Un enjeu est d’entendre que l’art est aussi soumis à des modèles culturels. Réalisons que de profonds modèles de résistance et au sein des révolutions existent : les formes coopérativistes, les formes de diffusion, la profondeur du lien entre la résurgence autochtone et les arts, le maintien et de la diffusion de l’art et de l’artisanat palestinien, la place politique de la musique en langue kurde et la criminalisation [10] des artistes, etc., tout autant que les expériences d’autonomie de financement de l’art qui ont cours en Argentine devant les politiques actuelles. Depuis le système social français, il est nécessaire de ne pas se contenter de modèles libéraux de consommation comme « le pass culture », mais réduire le temps de travail, faire exister l’art construit entre amateurs·trices et professionnel·elles.
![Collectif, La classe ouvrière, c’est pas du cinéma. Tome 2, éditions Syllepse, 2024. [DR]](https://www.lesutopiques.org/wp-content/uploads/2026/01/classe-ouvriere.webp)

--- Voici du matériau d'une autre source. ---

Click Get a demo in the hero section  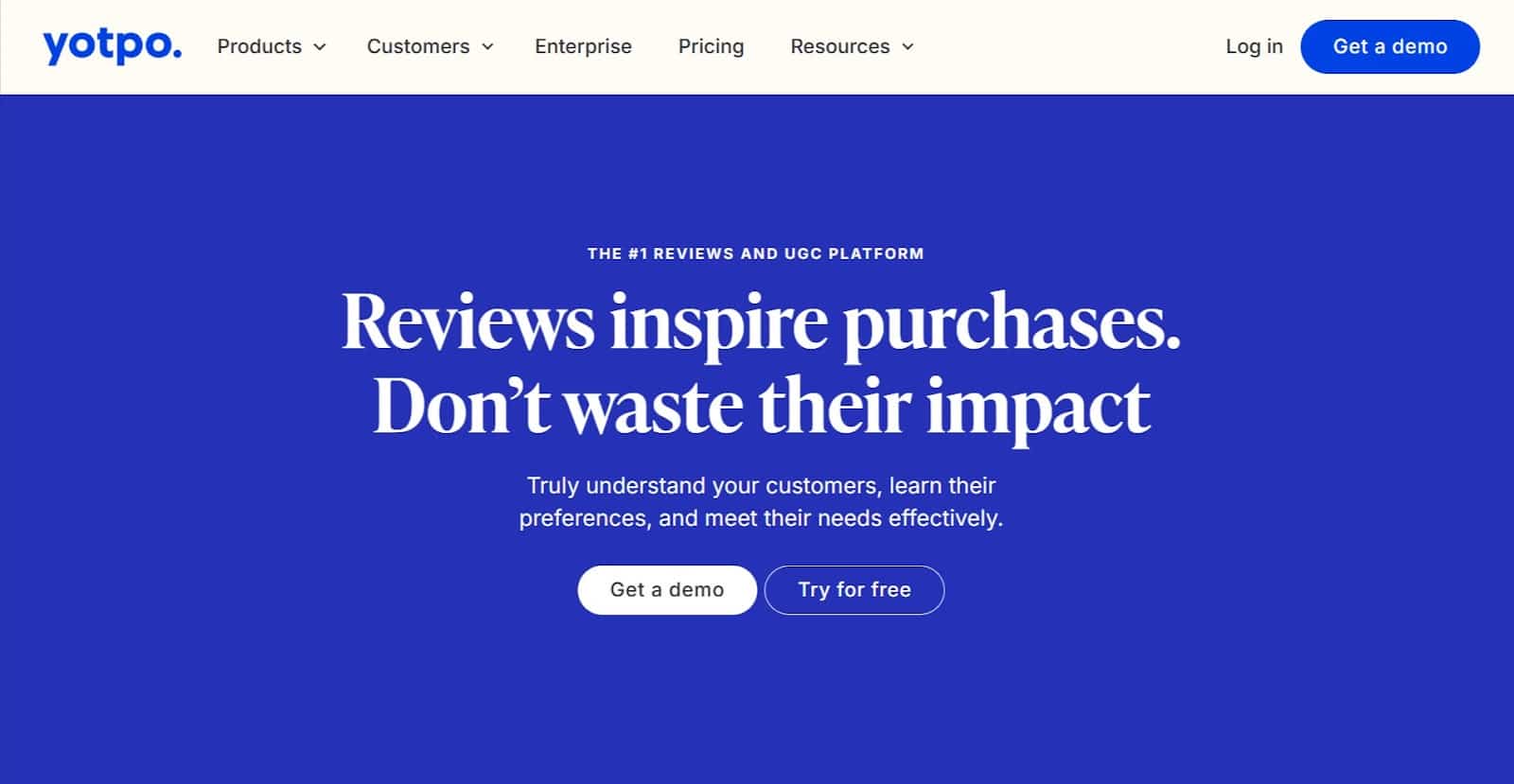click(667, 589)
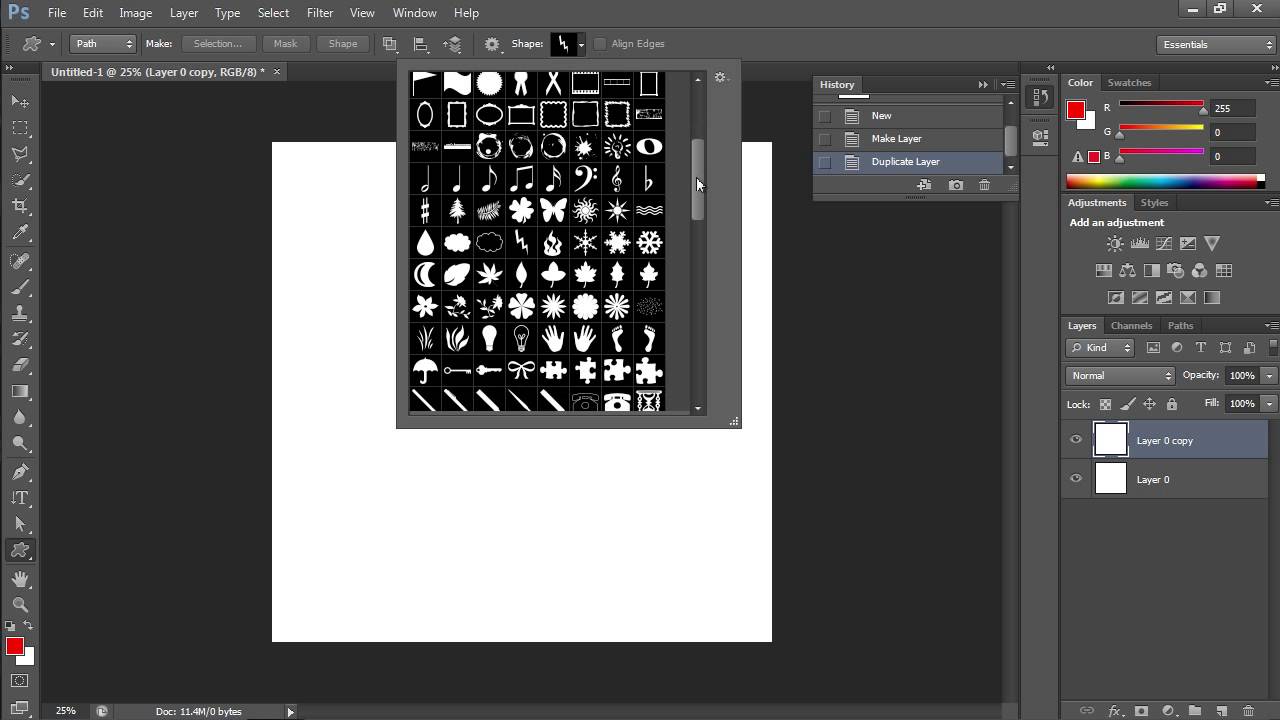The width and height of the screenshot is (1280, 720).
Task: Select the Zoom tool
Action: pyautogui.click(x=20, y=605)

Une dernière réflexion ouverte. Un dernier slogan du plan de 1943 mérite attention : « Pas de racisme. Un mot d’ordre : la qualité. » Il est difficile de savoir comment soutenir de l’art de qualité, comment choisir parmi les artistes, qui soutenir, qui est artiste. L’art est affaire de goût selon le libéralisme (et de récupération culturelle). Devant cette peur légitime de n’avoir aucun repère, et in fine se mettre à reproduire les repères majoritaires, une chose est sûre : ne nous cantonnons pas à ce qui nous apparaît comme folklore militant, ni non plus à une marginalisation de la culture des enjeux politiques, et au sein de nos rencontres politiques [11]. « Le cinéma, plus qu’un art ! … » disait Gremillon (ou sa femme Christiane Gremillon). L’art est peut-être même un trop petit concept ! Lisons, regardons, archivons, filmons, chantons, et nous verrons peut-être que le syndicalisme lui-même doit être libéré de sa vision réductrice de lui-même et assumer l’espace culturel qu’il pourrait être.
⬛ Mylène Colombani
[1] Référence au Caméras sous la botte !, film (1944) des résistants Robert Gudin et Albert Mahuzier.

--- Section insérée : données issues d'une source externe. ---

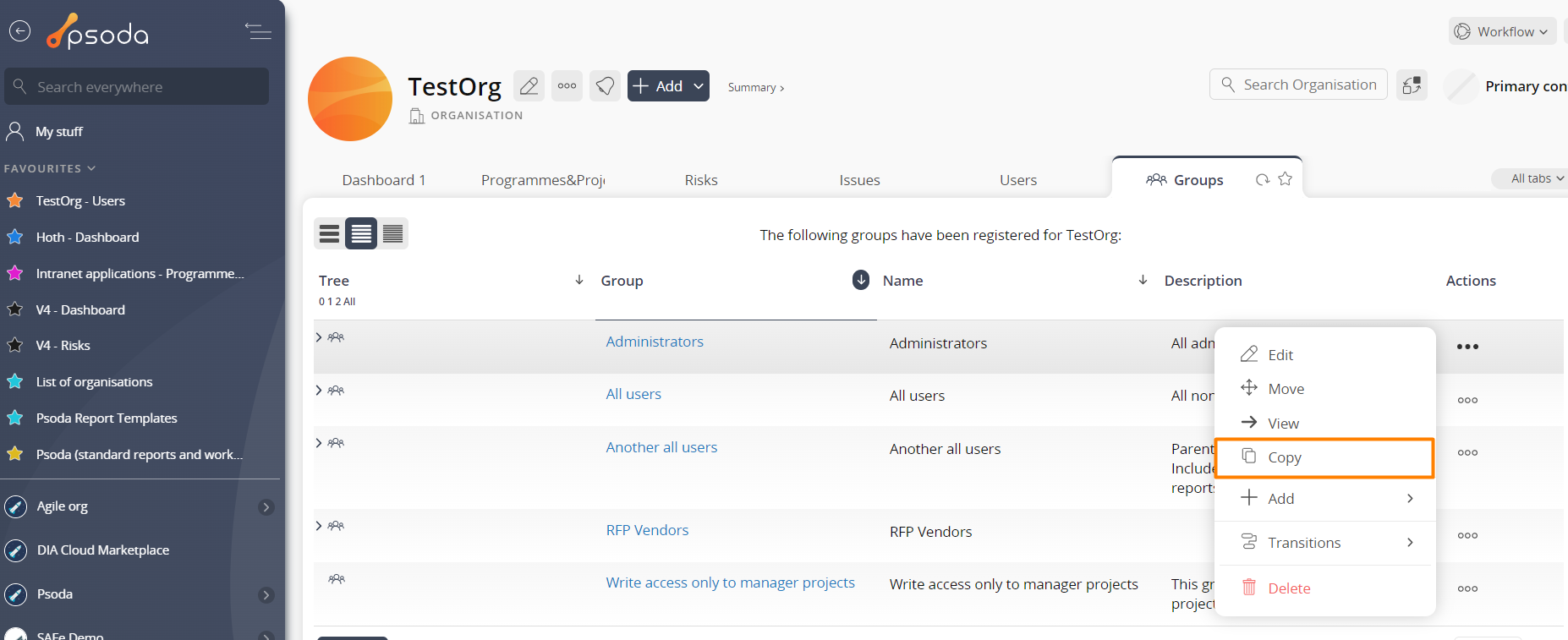The height and width of the screenshot is (640, 1568).
Task: Click the TestOrg orange avatar circle
Action: [350, 99]
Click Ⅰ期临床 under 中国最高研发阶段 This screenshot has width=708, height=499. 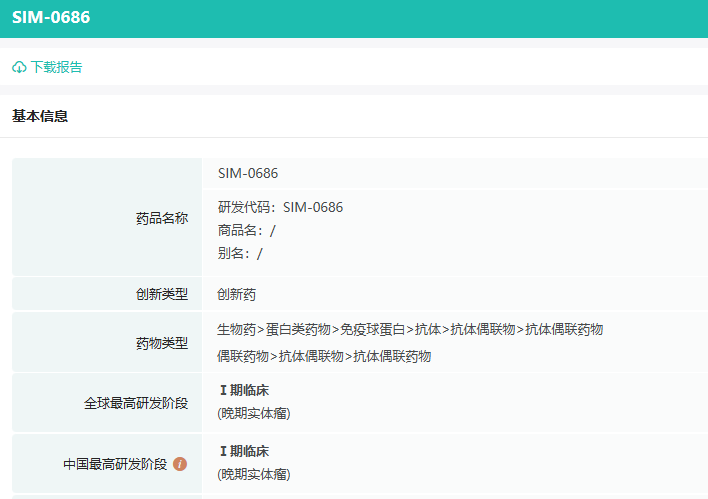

[2] Jean Marie Tjibaou, « Discours Melanasia 2000 (Kanaky 1974) », audible dans la compilation Par les damné·e·s de la terre. Des voix de lutte (1969-1988), Hors Cadres, 2018.
[3] C’est à dire sûrement les prendre pour des cons, et achever leur transformation en clients.
[4] L’éducation à l’égalité chez les enfants et plus largement ce qu’ils nomment le wokisme.
[5] « Libérer la culture » du gauchisme impopulaire, en soumettant le secteur, sans se soucier de produire eux-mêmes des artistes.
[6] L’accord Blum-Byrnes est un accord franco-américain, signé le 28 mai 1946 par le secrétaire d’État des États-Unis James F. Byrnes et les représentants du gouvernement français, Léon Blum et Jean Monnet. Il liquide une partie de la dette française envers les États-Unis après la Seconde Guerre mondiale … en échange de certains engagements du gouvernement français
[7] Chercheur et auteur autour de la question du syndicalisme et du cinéma. Voir notamment : Tapis rouge et lutte des classes : une autre histoire du Festival de Cannes, éditions de l’atelier, 2024 ; L’écran rouge. Syndicalisme et cinéma, de Gabin à Belmondo, éditions de l’atelier, 2018 ; Etranges étrangers. Histoire d’un film. Mémoire d’une lutte, Scope éditions, 2009 ; Le dos au mur. Histoire d’un film. Mémoire d’une lutte, Scope éditions, 2007.
[8] Il y aurait une analysée genrée à produire sur l’art engagé et diffusé dans les milieux syndicaux.
[9] Voir dans le Maitron (www.maitron.fr). L’angle de cet article est inspiré de son recueil, Le cinéma ? Plus qu’un art ! … Ecrits et propos, 1925-1959, éditions L’Harmattan, 2010.
[10] Voir par exemple la campagne Free Nudem Durak (www.facebook.com/nudemdurak/)
[11] Critique serait nécessaire de la place du « culturel » dans le congrès de l’Union syndicale Solidaires en 2024.